Fantasy football is one of America’s largest social rituals, with millions of fans investing months of strategy, pride, and bragging rights into their teams. It is also one of the hardest cultural spaces for brands to enter. Fans are deeply protective of their community and skeptical of brands that show up without fluency in its humor, customs, and competitive stakes.
While Kraft Mac & Cheese has long been a beloved comfort food, it had never earned a role as a football watch-party essential. The brand needed to move beyond nostalgia and prove it belonged at the table during modern game-day culture.
The opportunity emerged when rookie NFL tight end Tucker Kraft entered the league. Drafted by the Green Bay Packers, famously known as “Cheeseheads,” and nicknamed “YAC & Cheese” for his elite yards-after-catch performance, Tucker presented a rare cultural alignment between product, player, and fandom.
Rather than simply sponsor an athlete, Kraft Mac & Cheese set out to become part of fantasy football itself.
Our objectives were to:
• Establish mac and cheese as a game-day watch-party staple
• Authentically engage fantasy football fans during the most competitive moment of their season
• Drive measurable brand conversation and purchase intent
• Convert cultural relevance into sustained sales growth
Instead of interrupting fantasy football culture, the brand aimed to play the game alongside fans.
Fantasy football fans care most about one moment: draft day.
It’s when rivalries begin, trash talk peaks, and every decision feels consequential. Fans are highly active online, making it the rare window where participation matters more than media spend.
Our strategy was simple. If fans were already drafting players, Kraft Mac & Cheese would give them a reason to draft ours.
On fantasy football’s biggest draft day, we launched “Draft Kraft, Get Kraft,” offering fans a bold wager. Draft rookie tight end Tucker Kraft to your fantasy roster and receive a free box of Kraft Mac & Cheese.

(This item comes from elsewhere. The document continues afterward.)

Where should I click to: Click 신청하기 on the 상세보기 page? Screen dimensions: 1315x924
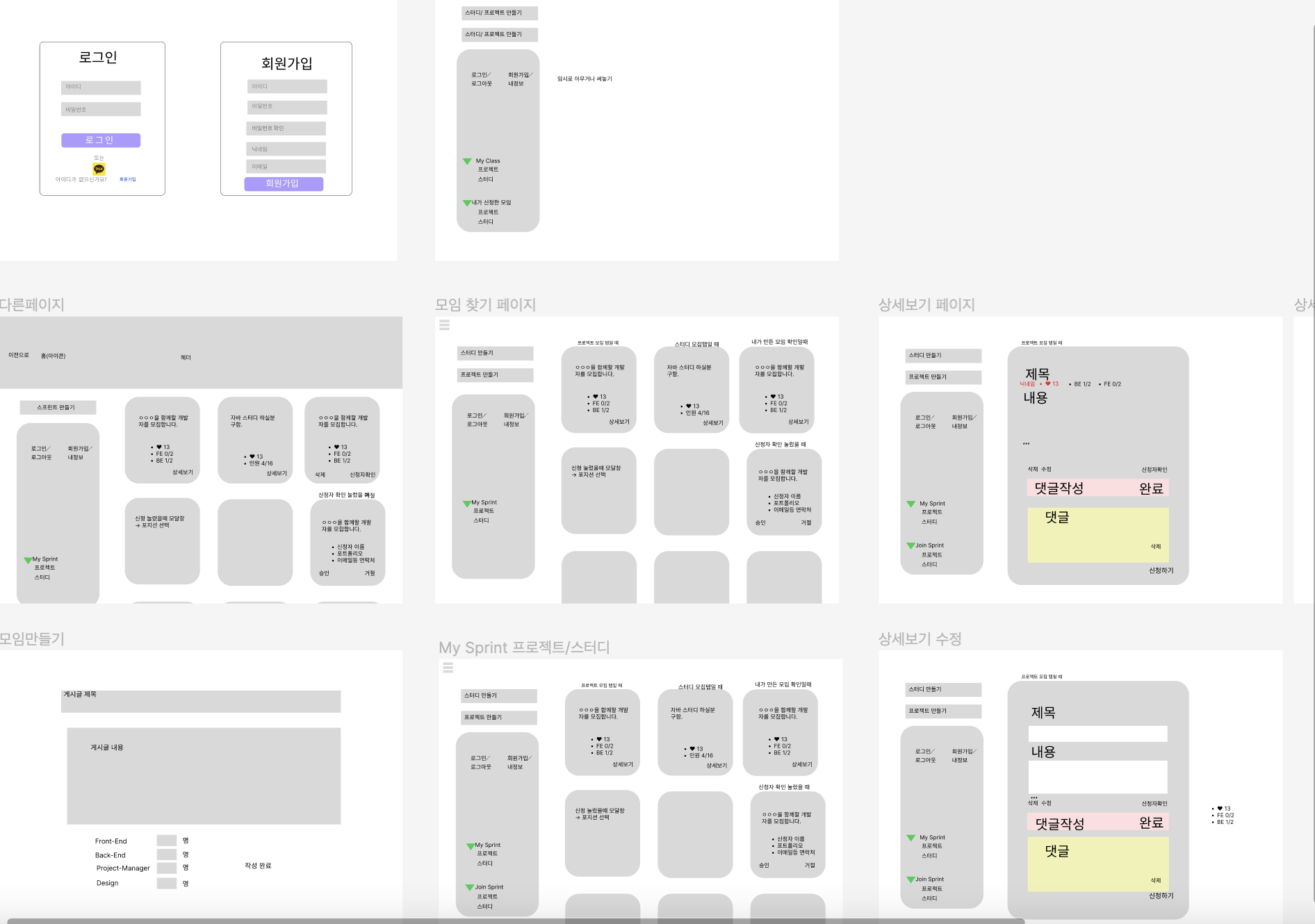tap(1159, 570)
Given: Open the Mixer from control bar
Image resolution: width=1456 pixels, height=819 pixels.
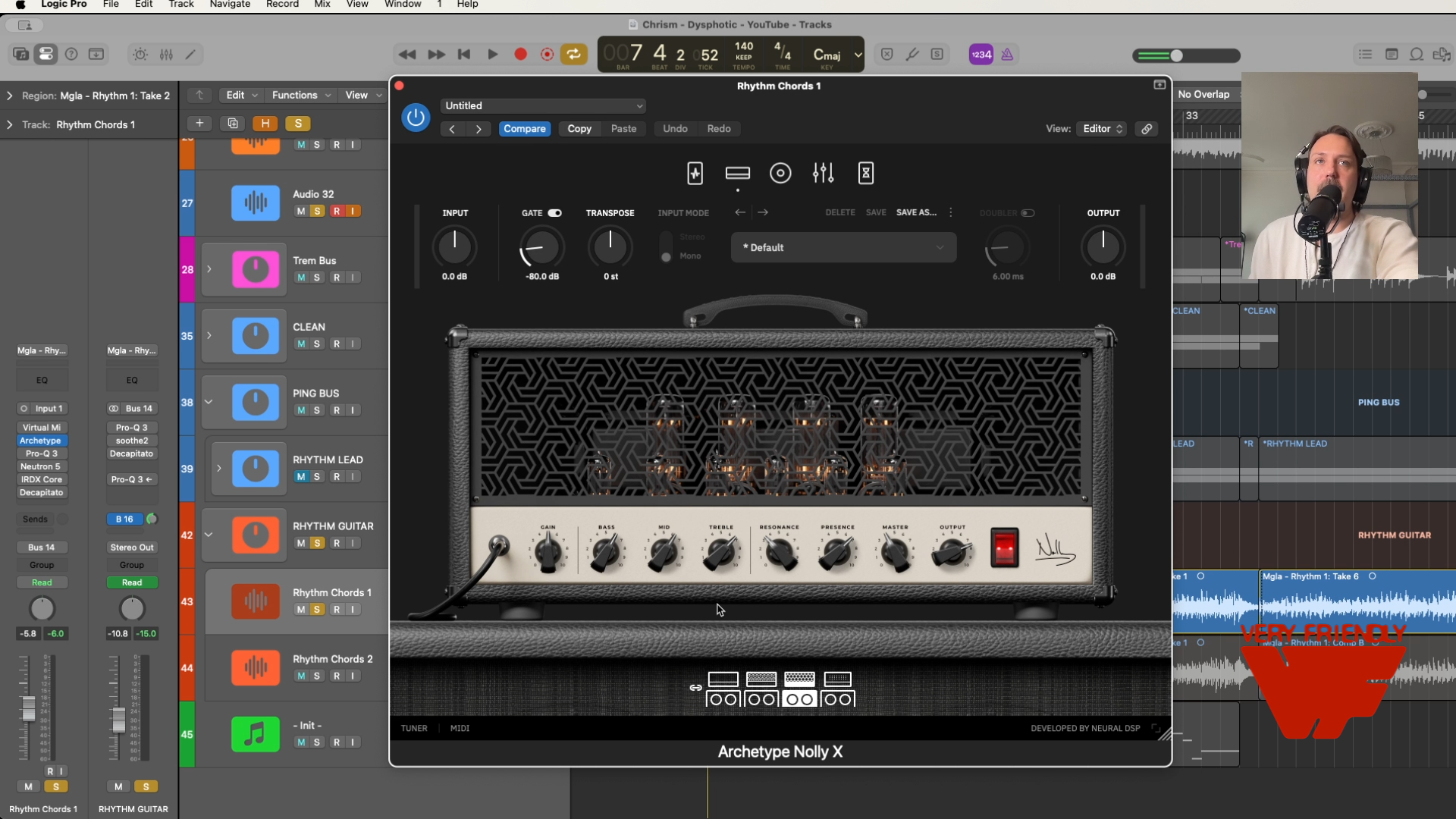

The idea mirrored the risk and reward at the heart of fantasy sports. Fans were putting their season and reputation on the line for a rookie ranked only eighth among tight ends.
Execution focused on showing up exactly where fantasy culture lives.
We hijacked draft day across top fantasy platforms with targeted placements timed to coincide with live player selection. As fans debated picks and finalized lineups, the brand entered the conversation at the exact moment decisions were being made.
Tucker Kraft amplified the campaign across X and Instagram, platforms where fantasy chatter and trash talk dominate. Every touchpoint directed fans to a dedicated microsite where they could submit proof of their draft pick and claim their reward.
Momentum accelerated immediately.
Fans flooded social feeds with screenshots of their picks using #DraftKraft, turning participation into social proof. The campaign leaned into real-time engagement, responding to fans, celebrating bold picks, and fueling ongoing conversation long after draft day ended.
The biggest challenge was credibility. Fantasy players reject obvious advertising.
Rather than forcing relevance, Kraft Mac & Cheese embraced the absurdity of the coincidence and leaned fully into fan humor. The brand behaved less like a sponsor and more like a league participant, speaking the language of trades, wagers, and competitive risk.
What began as a cultural coincidence became a fan-driven movement that lasted weeks into the NFL season.
“Draft Kraft, Get Kraft” didn’t just enter fantasy football culture. It reshaped it.
The campaign turned a rookie ranked eighth among tight ends into the #1 most-drafted tight end in fantasy leagues, outperforming established NFL stars and proving fans were willing to bet their seasons on the brand’s challenge.
Conversation surged across sports and culture media, with fans driving momentum through organic sharing and debate.
The cultural win translated directly into measurable business impact.
Results included:
• 237M+ earned media impressions
• 382% increase in brand mentions across social media
• X engagement rate 290% above industry benchmark
• 100% positive PR sentiment
• Coverage across USA Today, Sports Illustrated, and leading sports culture outlets
• Most talked-about mac and cheese brand on social during the campaign period
• +9% increase in purchase intent
• An additional 50,000 boxes sold per week
Kraft Mac & Cheese didn’t just advertise during football season. It earned a permanent role in fantasy football fandom, turning draft-day risk into cultural relevance, sustained conversation, and measurable sales growth.